*** Opening Provided entries ***
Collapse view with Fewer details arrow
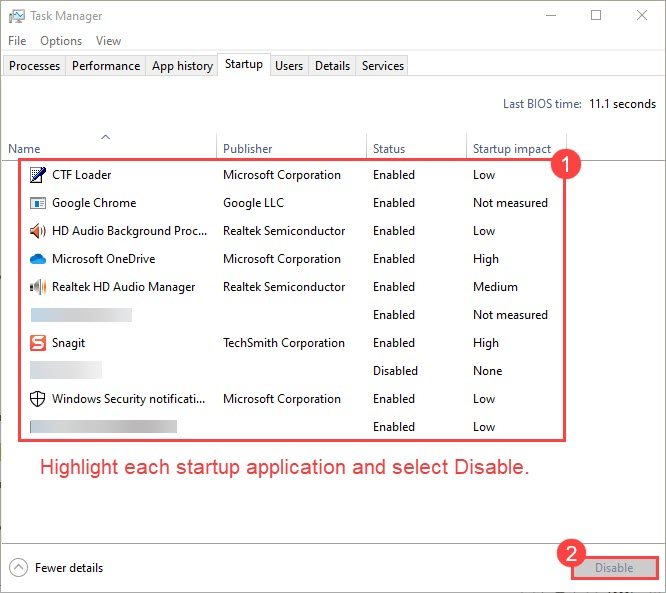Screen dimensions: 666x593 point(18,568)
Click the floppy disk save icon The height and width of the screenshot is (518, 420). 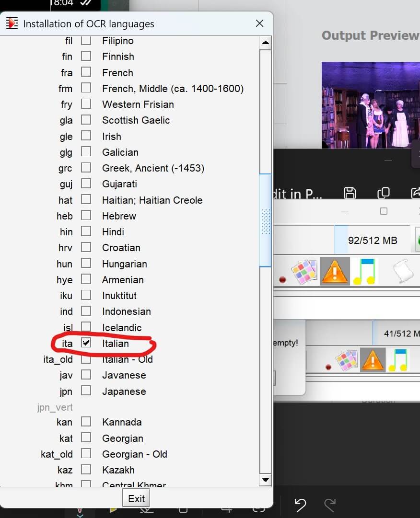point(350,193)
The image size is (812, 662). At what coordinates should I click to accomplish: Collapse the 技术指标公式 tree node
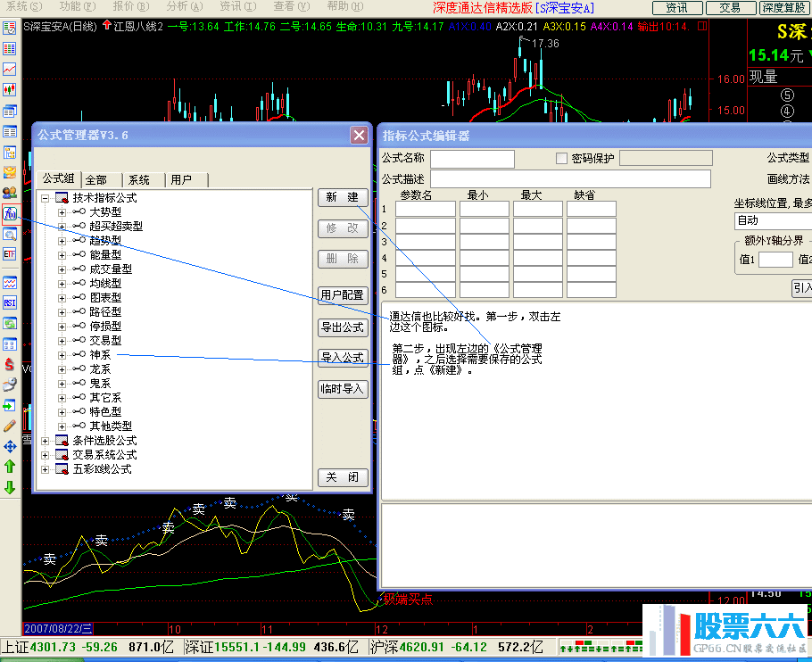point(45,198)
*** Closing Provided entries ***
*** Opening Provided entries ***
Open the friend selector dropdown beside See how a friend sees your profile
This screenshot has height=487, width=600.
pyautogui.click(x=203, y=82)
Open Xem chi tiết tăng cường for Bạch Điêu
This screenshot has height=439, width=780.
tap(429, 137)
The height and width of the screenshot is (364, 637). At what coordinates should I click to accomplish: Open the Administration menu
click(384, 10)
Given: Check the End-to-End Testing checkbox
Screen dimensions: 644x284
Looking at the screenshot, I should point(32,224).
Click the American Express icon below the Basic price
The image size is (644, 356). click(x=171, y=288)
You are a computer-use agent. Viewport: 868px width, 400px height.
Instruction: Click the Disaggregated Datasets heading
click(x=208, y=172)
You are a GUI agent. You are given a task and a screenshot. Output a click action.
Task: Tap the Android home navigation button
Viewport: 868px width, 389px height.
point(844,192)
*** Closing Provided entries ***
*** Opening Provided entries ***
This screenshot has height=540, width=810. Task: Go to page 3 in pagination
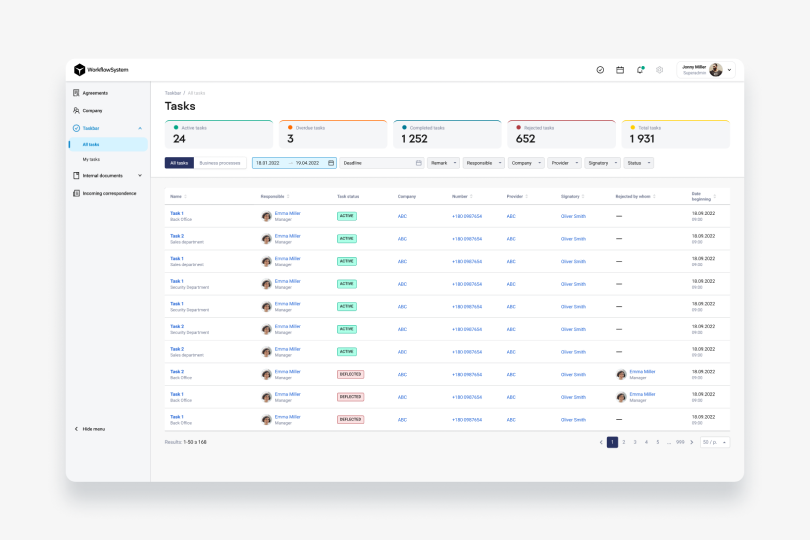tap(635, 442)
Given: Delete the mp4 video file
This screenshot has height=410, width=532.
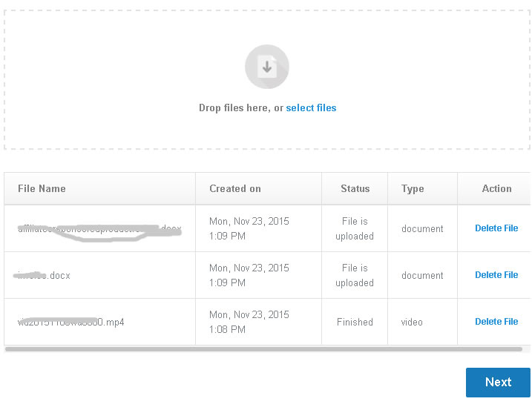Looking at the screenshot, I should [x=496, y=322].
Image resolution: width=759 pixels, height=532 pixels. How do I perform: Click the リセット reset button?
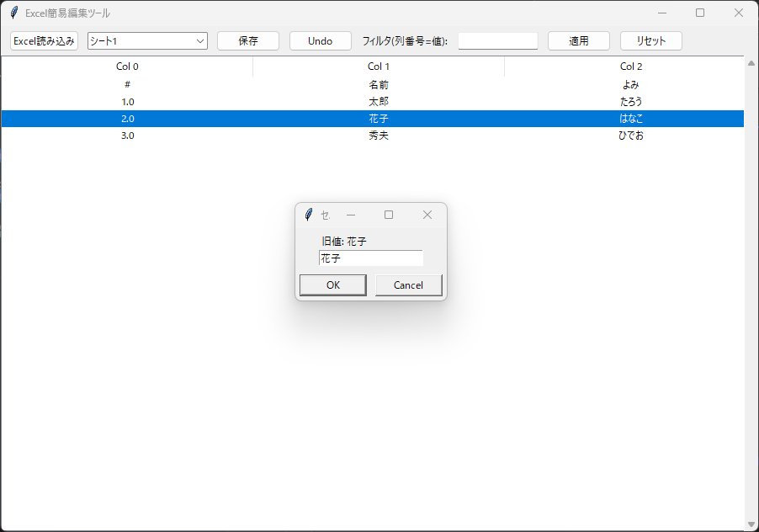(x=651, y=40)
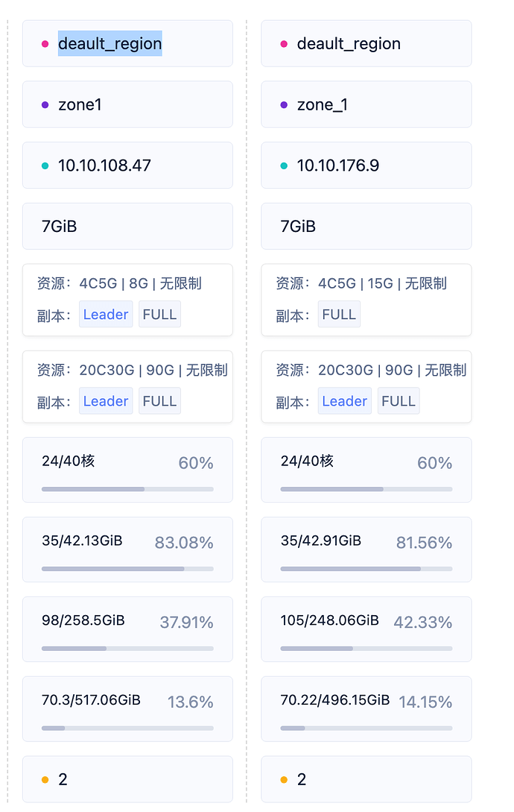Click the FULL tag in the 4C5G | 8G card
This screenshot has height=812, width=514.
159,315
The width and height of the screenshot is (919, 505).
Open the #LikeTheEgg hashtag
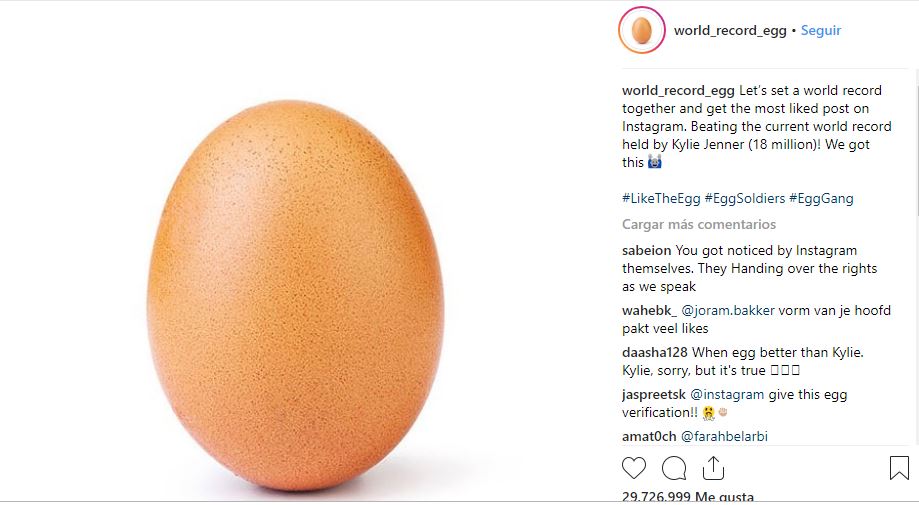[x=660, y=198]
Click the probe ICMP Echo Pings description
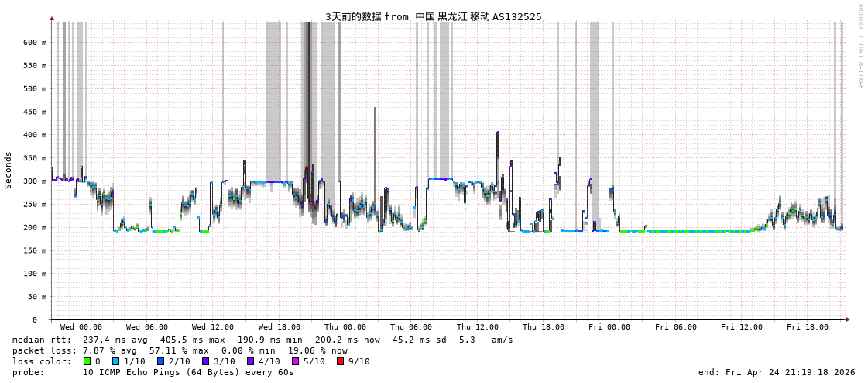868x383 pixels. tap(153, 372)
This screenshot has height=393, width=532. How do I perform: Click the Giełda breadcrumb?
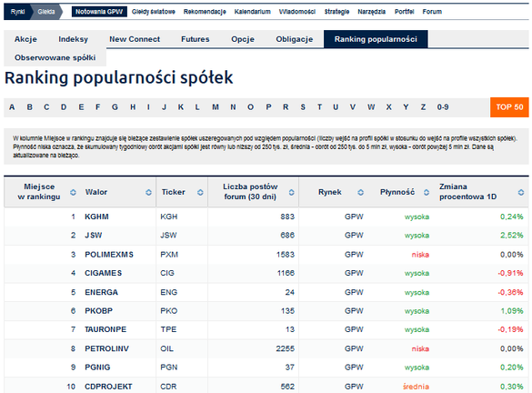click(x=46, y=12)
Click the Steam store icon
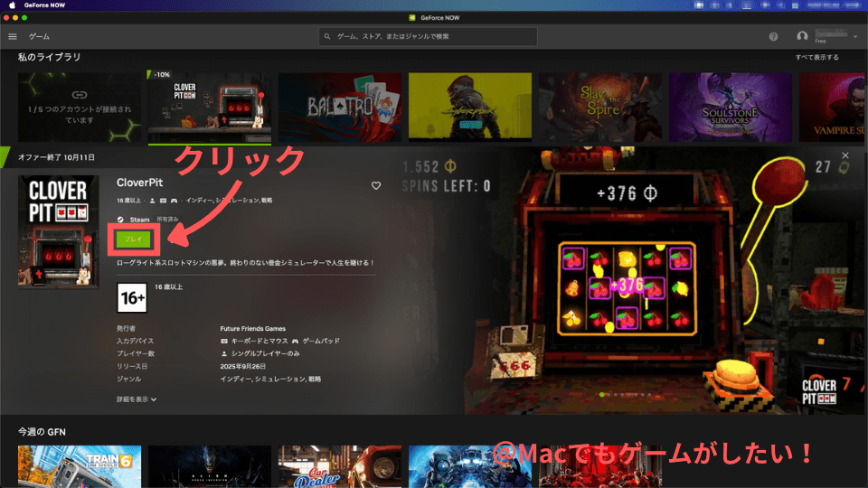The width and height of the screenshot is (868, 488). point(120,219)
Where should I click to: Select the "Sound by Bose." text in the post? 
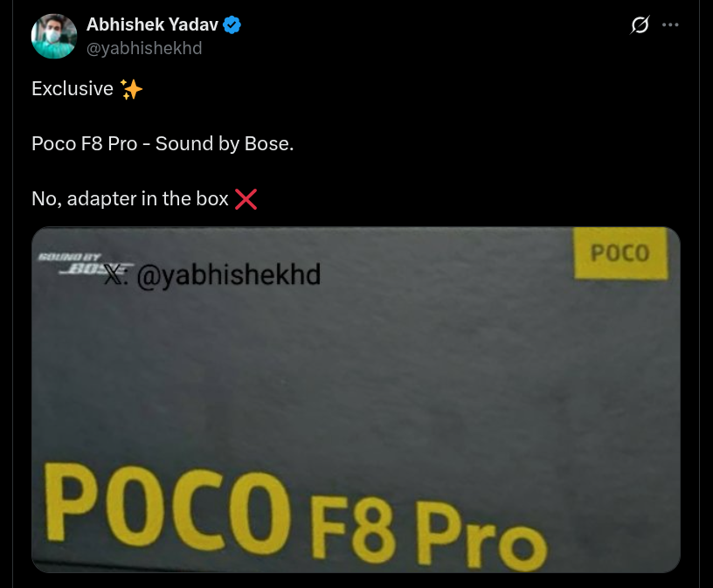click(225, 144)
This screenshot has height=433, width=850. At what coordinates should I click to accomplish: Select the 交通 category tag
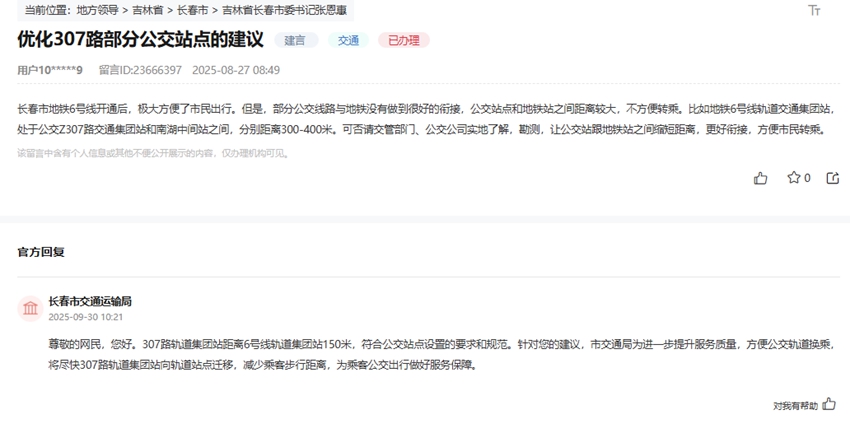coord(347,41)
*** Closing Provided entries ***
_Exercise description_
Find and copy each line above that includes the string "agent".

_Exercise answer_
You are a computer-use agent. Viewport: 868px width, 400px height.
You are a GUI agent. You are given a task and a screenshot. Output a click action.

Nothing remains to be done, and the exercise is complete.